§ Given request
Reproduce every line of the material below unchanged.

Entries for pointing to words and elements
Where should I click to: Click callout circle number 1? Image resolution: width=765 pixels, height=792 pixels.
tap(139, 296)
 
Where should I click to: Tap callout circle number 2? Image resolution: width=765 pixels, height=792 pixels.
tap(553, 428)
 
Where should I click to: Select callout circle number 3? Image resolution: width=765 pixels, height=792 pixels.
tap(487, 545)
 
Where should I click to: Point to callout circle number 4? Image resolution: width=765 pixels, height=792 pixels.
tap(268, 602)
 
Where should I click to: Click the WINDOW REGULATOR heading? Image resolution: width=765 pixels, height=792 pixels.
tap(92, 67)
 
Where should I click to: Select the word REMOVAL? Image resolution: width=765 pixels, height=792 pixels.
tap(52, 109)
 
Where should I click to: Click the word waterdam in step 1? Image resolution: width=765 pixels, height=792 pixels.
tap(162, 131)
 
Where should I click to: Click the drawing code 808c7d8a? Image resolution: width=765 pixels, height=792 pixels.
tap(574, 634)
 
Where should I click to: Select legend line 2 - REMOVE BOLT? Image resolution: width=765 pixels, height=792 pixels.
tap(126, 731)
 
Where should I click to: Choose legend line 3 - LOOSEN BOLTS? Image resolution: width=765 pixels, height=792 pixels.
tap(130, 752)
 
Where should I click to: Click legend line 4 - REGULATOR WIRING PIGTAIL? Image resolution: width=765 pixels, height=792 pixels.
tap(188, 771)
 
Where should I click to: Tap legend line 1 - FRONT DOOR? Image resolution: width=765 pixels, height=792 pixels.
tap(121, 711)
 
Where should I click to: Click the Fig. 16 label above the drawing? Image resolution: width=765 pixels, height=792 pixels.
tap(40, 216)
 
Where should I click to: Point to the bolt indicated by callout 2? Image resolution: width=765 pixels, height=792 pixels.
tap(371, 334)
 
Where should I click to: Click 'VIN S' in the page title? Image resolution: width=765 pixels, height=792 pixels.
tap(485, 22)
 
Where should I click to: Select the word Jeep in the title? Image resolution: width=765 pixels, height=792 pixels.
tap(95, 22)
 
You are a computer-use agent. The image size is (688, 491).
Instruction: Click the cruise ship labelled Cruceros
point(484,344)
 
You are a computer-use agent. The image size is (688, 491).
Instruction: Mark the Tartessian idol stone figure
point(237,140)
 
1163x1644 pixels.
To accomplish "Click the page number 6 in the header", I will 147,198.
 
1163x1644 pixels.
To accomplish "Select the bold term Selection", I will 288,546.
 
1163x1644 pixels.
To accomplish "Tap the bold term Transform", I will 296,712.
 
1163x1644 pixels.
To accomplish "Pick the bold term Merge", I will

§ Completed task
Where should I click to: Click callout circle number 1? Image resolution: width=765 pixels, height=792 pixels.
tap(139, 296)
 
Where should I click to: Tap callout circle number 2? Image resolution: width=765 pixels, height=792 pixels.
tap(553, 428)
 
Where should I click to: Select callout circle number 3? Image resolution: width=765 pixels, height=792 pixels.
tap(487, 545)
 
Where should I click to: Point to callout circle number 4? Image resolution: width=765 pixels, height=792 pixels.
tap(268, 602)
 
Where should I click to: Click the WINDOW REGULATOR heading? Image resolution: width=765 pixels, height=792 pixels.
tap(92, 67)
 
Where should I click to: Select the word REMOVAL? Image resolution: width=765 pixels, height=792 pixels.
tap(52, 109)
 
Where should I click to: Click the word waterdam in step 1? Image resolution: width=765 pixels, height=792 pixels.
tap(162, 131)
 
Where should I click to: Click the drawing code 808c7d8a? Image resolution: width=765 pixels, height=792 pixels.
tap(574, 634)
 
Where should I click to: Select legend line 2 - REMOVE BOLT? Image resolution: width=765 pixels, height=792 pixels.
tap(126, 731)
 
Where should I click to: Choose legend line 3 - LOOSEN BOLTS? Image resolution: width=765 pixels, height=792 pixels.
tap(130, 752)
 
Where should I click to: Click legend line 4 - REGULATOR WIRING PIGTAIL? Image resolution: width=765 pixels, height=792 pixels.
tap(188, 771)
 
Where should I click to: Tap legend line 1 - FRONT DOOR? Image resolution: width=765 pixels, height=792 pixels.
tap(121, 711)
 
Where should I click to: Click the Fig. 16 label above the drawing? Image resolution: width=765 pixels, height=792 pixels.
tap(40, 216)
 
Where should I click to: Point to the bolt indicated by callout 2? Image resolution: width=765 pixels, height=792 pixels.
tap(371, 334)
 
Where should I click to: Click 'VIN S' in the page title? Image resolution: width=765 pixels, height=792 pixels.
tap(485, 22)
 
Where should I click to: Select the word Jeep in the title? Image resolution: width=765 pixels, height=792 pixels.
tap(95, 22)
 
You are a computer-use agent. The image size is (688, 491).
Instruction: Click the cruise ship labelled Cruceros
point(484,344)
 
You are a computer-use agent. The image size is (688, 491).
Instruction: Mark the Tartessian idol stone figure
point(237,140)
 
1163x1644 pixels.
To accomplish "Click the page number 6 in the header", I will 147,198.
 
1163x1644 pixels.
To accomplish "Select the bold term Selection", I will 288,546.
 
1163x1644 pixels.
To accomplish "Tap the bold term Transform", I will 296,712.
 
1163x1644 pixels.
To accomplish "Pick the bold term Merge", I will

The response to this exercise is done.